Branding a community is an adventure with an uncertain outcome. The uncertainty comes from, among other things, the involvement of a (appropriately) diverse group of people who are not likely to be experienced in this type of process, and the sometimes challenging task of invoking local attributes. An illustrative example is found in a recent Planetizen newsletter discussing a Rust Wire (rustwire.com) article on the challenges of branding a less-than-glamorous place like Cleveland.
The fact that a community's “brand” – its brand message, images, and uses – and its economic development strategies are directly related should seem obvious. The brand message would be integral to all economic development marketing efforts, and therefore should have a clear relationship to the area's assets, industries targeted for attraction, etc. Perceptions of a community evoked by the branding images will influence prospective employers and investors. However, the two activities, branding and economic development, often face coordination challenges, for reasons such as:
- Ownership of the branding process, which often falls to the originating or sponsoring organization, and that organization might be oriented to a specific aspect of economic development, such as tourism, a major business park, regional airport, major institution, etc., or to some group with no specific connection to economic development, such as a citizens’ organization.
- The fact that each entity involved in a branding exercise, within a group that could include but certainly not be limited to all of those listed immediately above, is going to have at least a slightly different notion of what branding is all about, and how a brand should relate to, and be used by, that individual organization. At the same time, the entities would ideally be attempting to develop and use a common brand in order to maximize its effectiveness.
- Branding, even for an individual organization, is one of those deceptively simple-appearing processes that is actually very complicated and forces people to think outside their usual comfort zones – confronting for example basic philosophical views on their relationship to the community, personal and shared values, and the like.

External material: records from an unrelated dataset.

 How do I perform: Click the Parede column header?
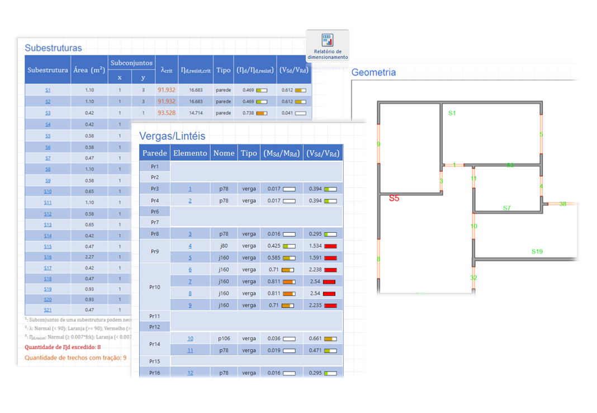[154, 153]
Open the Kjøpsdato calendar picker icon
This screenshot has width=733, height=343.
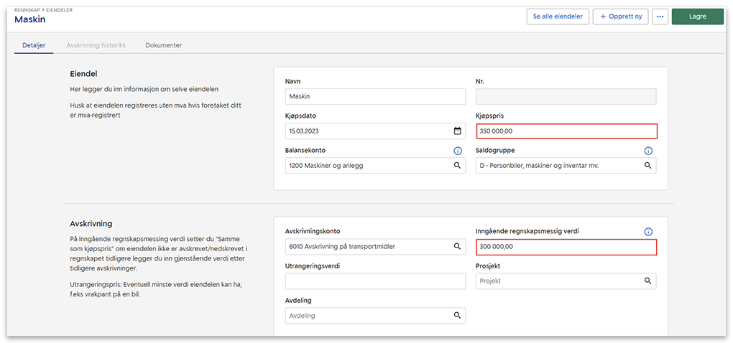[x=457, y=131]
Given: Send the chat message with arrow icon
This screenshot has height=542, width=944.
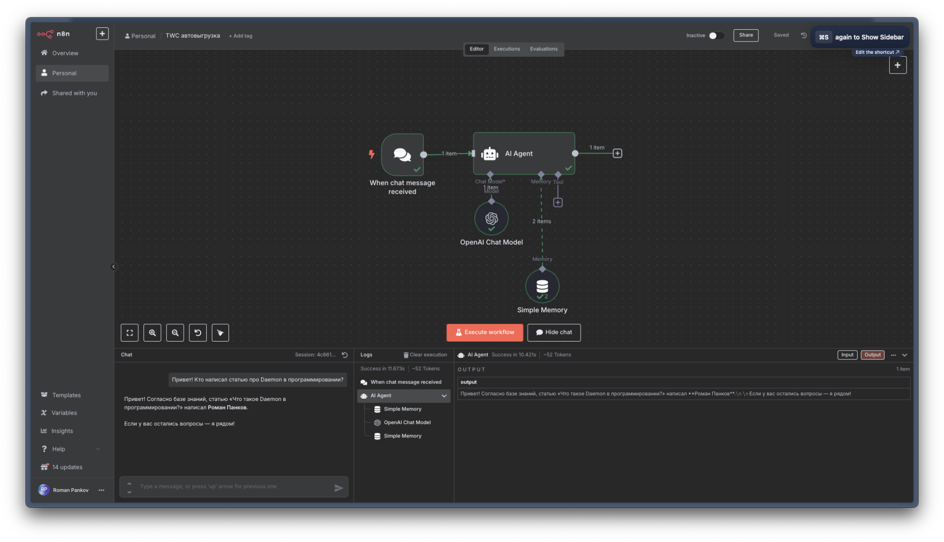Looking at the screenshot, I should click(x=338, y=488).
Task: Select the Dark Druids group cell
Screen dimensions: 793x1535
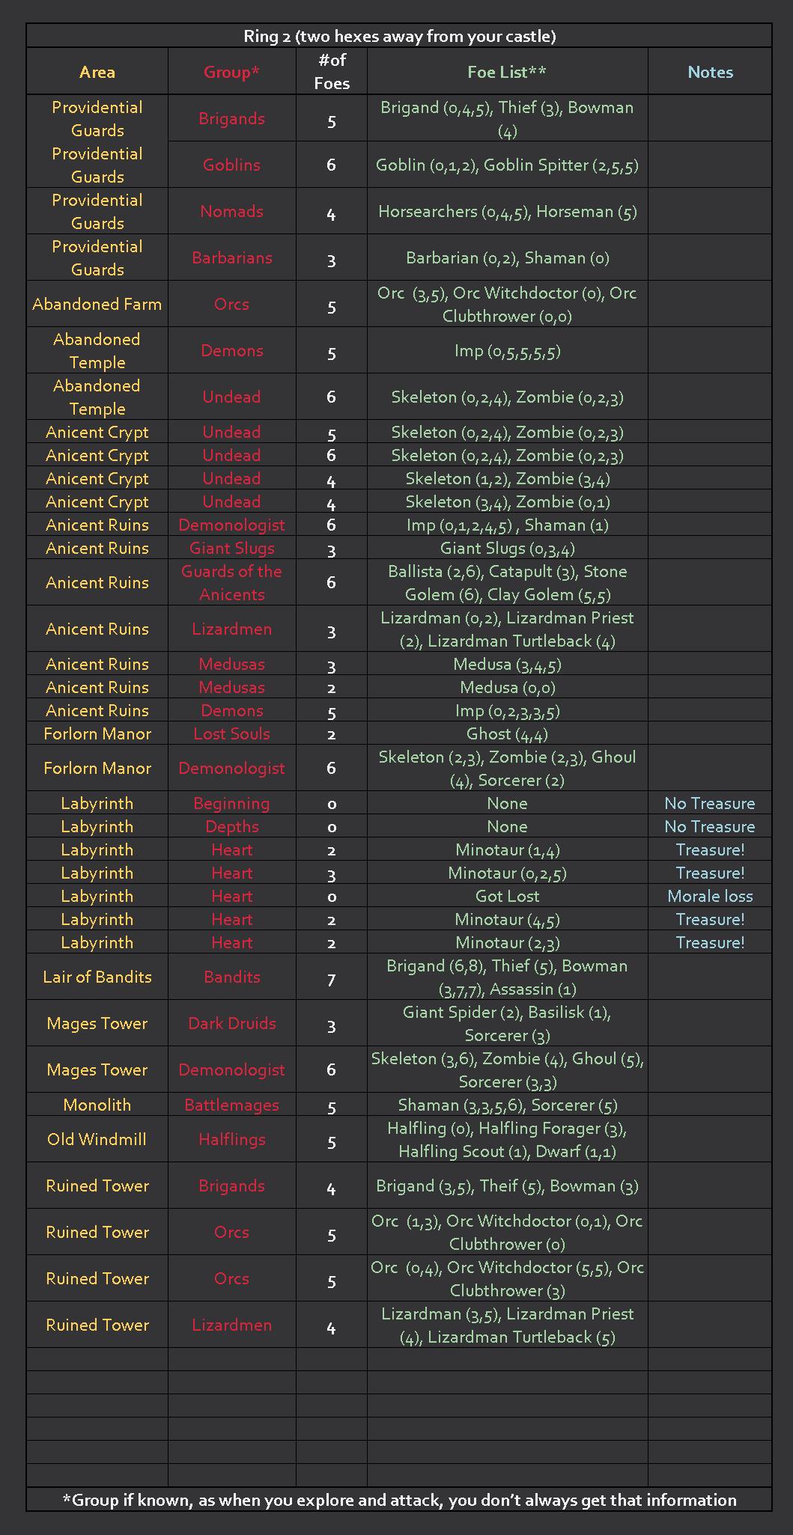Action: click(x=232, y=1023)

While we are not branding/marketing consultants, we believe that branding will become an increasingly critical component of progressive economic development. At the same time, examples of unsuccessful attempts seem (anecdotally) to be common – including branding exercises with inadequate economic development coordination. Consequently, we intend to explore the topic of crafting credible branding-process models, with input from branding-professional colleagues, on our blogsites and perhaps in future newsletters. From an outsider’s initial perspective, however, cities contemplating a branding exercise would do well to involve branding professionals early in the process, and be ready to commit to working with a broad-based set of stakeholders who will then need to be oriented to the task.